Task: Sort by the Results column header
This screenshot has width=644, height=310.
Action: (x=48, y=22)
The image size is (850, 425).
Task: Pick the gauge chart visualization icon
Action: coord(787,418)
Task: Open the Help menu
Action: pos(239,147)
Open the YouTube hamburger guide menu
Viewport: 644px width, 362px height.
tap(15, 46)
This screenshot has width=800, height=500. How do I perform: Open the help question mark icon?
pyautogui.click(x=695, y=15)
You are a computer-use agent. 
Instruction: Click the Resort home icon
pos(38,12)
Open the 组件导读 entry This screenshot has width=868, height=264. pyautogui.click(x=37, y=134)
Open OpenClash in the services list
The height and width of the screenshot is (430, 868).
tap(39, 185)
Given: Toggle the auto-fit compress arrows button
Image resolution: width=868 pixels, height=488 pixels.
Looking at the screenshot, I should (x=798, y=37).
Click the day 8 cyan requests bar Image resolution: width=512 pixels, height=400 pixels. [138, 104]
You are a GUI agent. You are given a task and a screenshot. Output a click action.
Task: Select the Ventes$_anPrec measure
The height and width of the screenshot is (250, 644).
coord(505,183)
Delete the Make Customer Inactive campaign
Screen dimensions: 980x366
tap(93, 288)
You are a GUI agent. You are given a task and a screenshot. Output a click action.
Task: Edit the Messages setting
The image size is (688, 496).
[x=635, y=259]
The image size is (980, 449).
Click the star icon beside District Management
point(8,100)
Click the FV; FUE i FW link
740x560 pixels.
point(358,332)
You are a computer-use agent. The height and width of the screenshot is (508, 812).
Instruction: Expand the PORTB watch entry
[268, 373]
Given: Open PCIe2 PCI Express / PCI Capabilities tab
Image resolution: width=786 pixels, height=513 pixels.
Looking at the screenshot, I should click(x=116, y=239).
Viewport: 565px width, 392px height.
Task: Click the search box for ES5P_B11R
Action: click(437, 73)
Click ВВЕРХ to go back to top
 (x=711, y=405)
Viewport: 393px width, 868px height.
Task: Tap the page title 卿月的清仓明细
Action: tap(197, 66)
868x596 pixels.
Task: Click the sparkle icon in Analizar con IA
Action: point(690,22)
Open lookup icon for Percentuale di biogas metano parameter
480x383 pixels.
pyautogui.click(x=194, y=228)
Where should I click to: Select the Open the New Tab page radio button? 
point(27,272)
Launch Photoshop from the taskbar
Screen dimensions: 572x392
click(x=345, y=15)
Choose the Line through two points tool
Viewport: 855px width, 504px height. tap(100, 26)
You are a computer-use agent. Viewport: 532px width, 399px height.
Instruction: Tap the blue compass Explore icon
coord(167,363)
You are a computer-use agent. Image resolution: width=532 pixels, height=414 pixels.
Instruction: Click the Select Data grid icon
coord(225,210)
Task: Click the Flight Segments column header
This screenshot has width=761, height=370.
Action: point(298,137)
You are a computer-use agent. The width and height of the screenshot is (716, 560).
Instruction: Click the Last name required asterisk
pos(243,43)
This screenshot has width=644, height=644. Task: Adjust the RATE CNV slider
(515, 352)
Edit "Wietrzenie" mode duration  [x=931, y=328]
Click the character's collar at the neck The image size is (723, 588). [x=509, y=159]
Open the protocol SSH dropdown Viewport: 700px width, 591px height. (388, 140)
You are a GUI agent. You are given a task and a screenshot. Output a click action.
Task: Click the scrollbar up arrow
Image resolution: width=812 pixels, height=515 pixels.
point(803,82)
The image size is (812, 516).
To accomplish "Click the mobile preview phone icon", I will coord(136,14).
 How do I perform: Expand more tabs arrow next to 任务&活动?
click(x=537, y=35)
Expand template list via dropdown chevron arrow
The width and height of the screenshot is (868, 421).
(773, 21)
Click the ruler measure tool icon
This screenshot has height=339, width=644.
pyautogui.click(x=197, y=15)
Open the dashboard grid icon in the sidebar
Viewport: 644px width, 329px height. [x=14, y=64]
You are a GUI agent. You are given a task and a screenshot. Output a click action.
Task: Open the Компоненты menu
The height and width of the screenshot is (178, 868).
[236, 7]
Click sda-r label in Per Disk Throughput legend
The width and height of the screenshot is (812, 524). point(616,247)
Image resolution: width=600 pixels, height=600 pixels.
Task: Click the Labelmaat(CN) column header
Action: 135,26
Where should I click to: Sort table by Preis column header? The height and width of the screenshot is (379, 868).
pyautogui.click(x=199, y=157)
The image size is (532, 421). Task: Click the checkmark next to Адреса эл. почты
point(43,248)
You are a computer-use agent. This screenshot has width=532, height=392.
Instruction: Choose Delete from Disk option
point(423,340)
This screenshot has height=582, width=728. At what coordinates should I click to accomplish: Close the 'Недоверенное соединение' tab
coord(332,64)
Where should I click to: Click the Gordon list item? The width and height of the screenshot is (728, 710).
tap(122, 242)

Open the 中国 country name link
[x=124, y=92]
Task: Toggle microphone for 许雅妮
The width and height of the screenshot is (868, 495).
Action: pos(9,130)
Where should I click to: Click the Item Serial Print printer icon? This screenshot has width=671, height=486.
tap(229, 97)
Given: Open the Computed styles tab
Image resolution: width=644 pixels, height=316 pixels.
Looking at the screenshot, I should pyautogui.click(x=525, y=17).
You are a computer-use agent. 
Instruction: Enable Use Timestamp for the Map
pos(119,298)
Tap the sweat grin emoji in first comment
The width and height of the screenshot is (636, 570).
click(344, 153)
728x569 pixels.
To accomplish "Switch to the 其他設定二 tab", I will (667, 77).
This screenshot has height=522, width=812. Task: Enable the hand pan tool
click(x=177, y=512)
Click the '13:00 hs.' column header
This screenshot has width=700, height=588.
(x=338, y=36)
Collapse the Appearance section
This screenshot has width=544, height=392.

──────────

**TASK BRIEF**
Every line of the material should be transcribed without alteration.

**WRITTEN ANSWER**
Task: Sort by the Results column header
This screenshot has width=644, height=310.
Action: (x=48, y=22)
The image size is (850, 425).
Task: Pick the gauge chart visualization icon
Action: coord(787,418)
Task: Open the Help menu
Action: pos(239,147)
Open the YouTube hamburger guide menu
Viewport: 644px width, 362px height.
tap(15, 46)
This screenshot has width=800, height=500. How do I perform: Open the help question mark icon?
pyautogui.click(x=695, y=15)
You are a computer-use agent. 
Instruction: Click the Resort home icon
pos(38,12)
Open the 组件导读 entry This screenshot has width=868, height=264. pyautogui.click(x=37, y=134)
Open OpenClash in the services list
The height and width of the screenshot is (430, 868).
tap(39, 185)
Given: Toggle the auto-fit compress arrows button
Image resolution: width=868 pixels, height=488 pixels.
Looking at the screenshot, I should (x=798, y=37).
Click the day 8 cyan requests bar Image resolution: width=512 pixels, height=400 pixels. [138, 104]
You are a GUI agent. You are given a task and a screenshot. Output a click action.
Task: Select the Ventes$_anPrec measure
The height and width of the screenshot is (250, 644).
coord(505,183)
Delete the Make Customer Inactive campaign
Screen dimensions: 980x366
tap(93, 288)
You are a GUI agent. You are given a task and a screenshot. Output a click action.
Task: Edit the Messages setting
The image size is (688, 496).
[x=635, y=259]
The image size is (980, 449).
Click the star icon beside District Management
point(8,100)
Click the FV; FUE i FW link
740x560 pixels.
point(358,332)
You are a computer-use agent. The height and width of the screenshot is (508, 812).
Instruction: Expand the PORTB watch entry
[268, 373]
Given: Open PCIe2 PCI Express / PCI Capabilities tab
Image resolution: width=786 pixels, height=513 pixels.
Looking at the screenshot, I should click(x=116, y=239).
Viewport: 565px width, 392px height.
Task: Click the search box for ES5P_B11R
Action: click(437, 73)
Click ВВЕРХ to go back to top
 (x=711, y=405)
Viewport: 393px width, 868px height.
Task: Tap the page title 卿月的清仓明细
Action: tap(197, 66)
868x596 pixels.
Task: Click the sparkle icon in Analizar con IA
Action: point(690,22)
Open lookup icon for Percentuale di biogas metano parameter
480x383 pixels.
pyautogui.click(x=194, y=228)
Where should I click to: Select the Open the New Tab page radio button? 
point(27,272)
Launch Photoshop from the taskbar
Screen dimensions: 572x392
click(x=345, y=15)
Choose the Line through two points tool
Viewport: 855px width, 504px height. tap(100, 26)
You are a computer-use agent. Viewport: 532px width, 399px height.
Instruction: Tap the blue compass Explore icon
coord(167,363)
You are a computer-use agent. Image resolution: width=532 pixels, height=414 pixels.
Instruction: Click the Select Data grid icon
coord(225,210)
Task: Click the Flight Segments column header
This screenshot has width=761, height=370.
Action: point(298,137)
You are a computer-use agent. The width and height of the screenshot is (716, 560).
Instruction: Click the Last name required asterisk
pos(243,43)
This screenshot has width=644, height=644. Task: Adjust the RATE CNV slider
(515, 352)
Edit "Wietrzenie" mode duration  [x=931, y=328]
Click the character's collar at the neck The image size is (723, 588). [x=509, y=159]
Open the protocol SSH dropdown Viewport: 700px width, 591px height. (388, 140)
You are a GUI agent. You are given a task and a screenshot. Output a click action.
Task: Click the scrollbar up arrow
Image resolution: width=812 pixels, height=515 pixels.
point(803,82)
The image size is (812, 516).
To accomplish "Click the mobile preview phone icon", I will coord(136,14).
 How do I perform: Expand more tabs arrow next to 任务&活动?
click(x=537, y=35)
Expand template list via dropdown chevron arrow
The width and height of the screenshot is (868, 421).
(773, 21)
Click the ruler measure tool icon
This screenshot has height=339, width=644.
pyautogui.click(x=197, y=15)
Open the dashboard grid icon in the sidebar
Viewport: 644px width, 329px height. [x=14, y=64]
You are a GUI agent. You are given a task and a screenshot. Output a click action.
Task: Open the Компоненты menu
The height and width of the screenshot is (178, 868).
[236, 7]
Click sda-r label in Per Disk Throughput legend
The width and height of the screenshot is (812, 524). point(616,247)
Image resolution: width=600 pixels, height=600 pixels.
Task: Click the Labelmaat(CN) column header
Action: 135,26
Where should I click to: Sort table by Preis column header? The height and width of the screenshot is (379, 868).
pyautogui.click(x=199, y=157)
The image size is (532, 421). Task: Click the checkmark next to Адреса эл. почты
point(43,248)
You are a computer-use agent. This screenshot has width=532, height=392.
Instruction: Choose Delete from Disk option
point(423,340)
This screenshot has height=582, width=728. At what coordinates should I click to accomplish: Close the 'Недоверенное соединение' tab
coord(332,64)
Where should I click to: Click the Gordon list item? The width and height of the screenshot is (728, 710).
tap(122, 242)

Open the 中国 country name link
[x=124, y=92]
Task: Toggle microphone for 许雅妮
The width and height of the screenshot is (868, 495).
Action: pos(9,130)
Where should I click to: Click the Item Serial Print printer icon? This screenshot has width=671, height=486.
tap(229, 97)
Given: Open the Computed styles tab
Image resolution: width=644 pixels, height=316 pixels.
Looking at the screenshot, I should pyautogui.click(x=525, y=17).
You are a computer-use agent. 
Instruction: Enable Use Timestamp for the Map
pos(119,298)
Tap the sweat grin emoji in first comment
The width and height of the screenshot is (636, 570).
click(344, 153)
728x569 pixels.
To accomplish "Switch to the 其他設定二 tab", I will (667, 77).
This screenshot has height=522, width=812. Task: Enable the hand pan tool
click(x=177, y=512)
Click the '13:00 hs.' column header
This screenshot has width=700, height=588.
(x=338, y=36)
Collapse the Appearance section
This screenshot has width=544, height=392.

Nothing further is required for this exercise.